**Exercise:**
Here is the listing. Report each line in it that contains the string "Toggle".

········

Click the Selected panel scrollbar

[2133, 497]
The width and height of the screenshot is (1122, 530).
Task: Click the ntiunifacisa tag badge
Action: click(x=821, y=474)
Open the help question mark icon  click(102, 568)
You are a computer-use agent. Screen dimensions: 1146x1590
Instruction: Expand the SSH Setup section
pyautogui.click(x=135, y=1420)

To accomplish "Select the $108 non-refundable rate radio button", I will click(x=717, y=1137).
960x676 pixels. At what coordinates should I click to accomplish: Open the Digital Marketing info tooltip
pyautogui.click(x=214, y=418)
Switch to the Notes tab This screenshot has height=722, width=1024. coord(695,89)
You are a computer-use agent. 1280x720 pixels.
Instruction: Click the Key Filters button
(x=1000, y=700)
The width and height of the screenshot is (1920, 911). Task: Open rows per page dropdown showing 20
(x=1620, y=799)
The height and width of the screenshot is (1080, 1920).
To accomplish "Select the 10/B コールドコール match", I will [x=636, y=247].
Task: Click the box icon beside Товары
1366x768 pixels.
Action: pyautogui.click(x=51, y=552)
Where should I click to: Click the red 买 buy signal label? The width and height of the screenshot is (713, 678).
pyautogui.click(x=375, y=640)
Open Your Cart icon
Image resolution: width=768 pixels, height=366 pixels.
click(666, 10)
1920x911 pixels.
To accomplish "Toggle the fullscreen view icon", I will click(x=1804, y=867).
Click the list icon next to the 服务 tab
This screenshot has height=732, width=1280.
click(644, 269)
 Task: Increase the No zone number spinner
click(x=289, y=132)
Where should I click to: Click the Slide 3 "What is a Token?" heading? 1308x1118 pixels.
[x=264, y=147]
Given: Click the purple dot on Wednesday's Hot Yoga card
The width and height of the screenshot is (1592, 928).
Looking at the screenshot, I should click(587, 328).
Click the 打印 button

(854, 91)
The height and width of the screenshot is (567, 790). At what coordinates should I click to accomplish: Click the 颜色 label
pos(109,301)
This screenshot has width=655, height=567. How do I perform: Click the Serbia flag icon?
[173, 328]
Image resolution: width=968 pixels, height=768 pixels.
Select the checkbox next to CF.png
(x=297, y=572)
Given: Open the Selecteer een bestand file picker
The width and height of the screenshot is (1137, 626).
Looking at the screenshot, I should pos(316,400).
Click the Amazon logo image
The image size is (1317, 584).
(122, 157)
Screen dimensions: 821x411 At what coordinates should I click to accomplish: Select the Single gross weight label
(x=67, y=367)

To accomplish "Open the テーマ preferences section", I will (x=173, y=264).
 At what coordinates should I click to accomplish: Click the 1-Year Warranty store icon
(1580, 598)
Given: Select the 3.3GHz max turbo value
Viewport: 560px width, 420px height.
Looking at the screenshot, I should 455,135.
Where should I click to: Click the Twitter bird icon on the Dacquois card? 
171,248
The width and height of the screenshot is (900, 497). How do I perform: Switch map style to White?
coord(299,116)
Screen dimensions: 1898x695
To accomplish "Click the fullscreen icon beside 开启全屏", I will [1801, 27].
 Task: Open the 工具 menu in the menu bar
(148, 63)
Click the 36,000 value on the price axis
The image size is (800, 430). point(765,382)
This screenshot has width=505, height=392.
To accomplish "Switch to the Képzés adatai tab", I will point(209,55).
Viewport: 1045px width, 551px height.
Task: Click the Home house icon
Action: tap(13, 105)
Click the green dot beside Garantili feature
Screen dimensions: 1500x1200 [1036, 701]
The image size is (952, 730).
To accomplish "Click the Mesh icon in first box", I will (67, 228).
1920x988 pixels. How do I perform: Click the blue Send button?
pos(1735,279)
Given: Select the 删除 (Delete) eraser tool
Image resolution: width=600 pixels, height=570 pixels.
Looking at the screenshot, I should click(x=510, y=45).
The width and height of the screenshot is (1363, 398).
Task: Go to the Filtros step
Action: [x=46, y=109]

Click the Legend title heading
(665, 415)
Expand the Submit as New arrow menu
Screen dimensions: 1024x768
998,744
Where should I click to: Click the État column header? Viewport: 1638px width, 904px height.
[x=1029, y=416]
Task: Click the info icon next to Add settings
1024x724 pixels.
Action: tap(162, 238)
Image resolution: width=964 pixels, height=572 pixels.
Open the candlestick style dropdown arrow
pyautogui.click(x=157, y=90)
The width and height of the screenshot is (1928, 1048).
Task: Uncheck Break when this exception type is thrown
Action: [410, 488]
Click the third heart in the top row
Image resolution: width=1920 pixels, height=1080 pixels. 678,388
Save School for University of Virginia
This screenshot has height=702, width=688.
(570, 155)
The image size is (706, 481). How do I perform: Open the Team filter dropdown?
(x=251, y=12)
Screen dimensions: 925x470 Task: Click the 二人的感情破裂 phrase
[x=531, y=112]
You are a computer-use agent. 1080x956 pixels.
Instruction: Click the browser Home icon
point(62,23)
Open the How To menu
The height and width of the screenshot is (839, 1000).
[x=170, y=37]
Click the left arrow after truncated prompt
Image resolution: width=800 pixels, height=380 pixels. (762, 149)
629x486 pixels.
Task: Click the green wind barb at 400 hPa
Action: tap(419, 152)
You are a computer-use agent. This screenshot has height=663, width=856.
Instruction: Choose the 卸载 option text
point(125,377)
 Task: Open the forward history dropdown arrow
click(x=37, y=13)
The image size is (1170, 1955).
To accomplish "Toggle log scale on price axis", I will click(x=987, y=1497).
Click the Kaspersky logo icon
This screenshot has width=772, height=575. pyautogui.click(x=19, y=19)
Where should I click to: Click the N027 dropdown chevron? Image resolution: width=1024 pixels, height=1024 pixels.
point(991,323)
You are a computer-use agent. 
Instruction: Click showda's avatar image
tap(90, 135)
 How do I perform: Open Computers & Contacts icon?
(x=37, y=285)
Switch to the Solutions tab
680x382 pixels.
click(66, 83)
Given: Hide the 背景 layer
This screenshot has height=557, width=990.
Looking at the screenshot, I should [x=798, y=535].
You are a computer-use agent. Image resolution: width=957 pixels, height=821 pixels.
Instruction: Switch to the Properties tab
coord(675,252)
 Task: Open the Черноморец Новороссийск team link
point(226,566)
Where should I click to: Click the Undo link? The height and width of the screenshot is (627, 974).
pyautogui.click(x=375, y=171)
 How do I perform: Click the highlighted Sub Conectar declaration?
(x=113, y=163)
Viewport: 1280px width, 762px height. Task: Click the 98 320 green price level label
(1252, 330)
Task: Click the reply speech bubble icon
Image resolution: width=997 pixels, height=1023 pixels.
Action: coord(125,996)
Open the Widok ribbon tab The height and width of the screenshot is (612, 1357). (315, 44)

········

**Response to this task:**
To accomplish "Toggle the fullscreen view icon", I will click(x=1804, y=867).
To accomplish "Toggle log scale on price axis", I will click(x=987, y=1497).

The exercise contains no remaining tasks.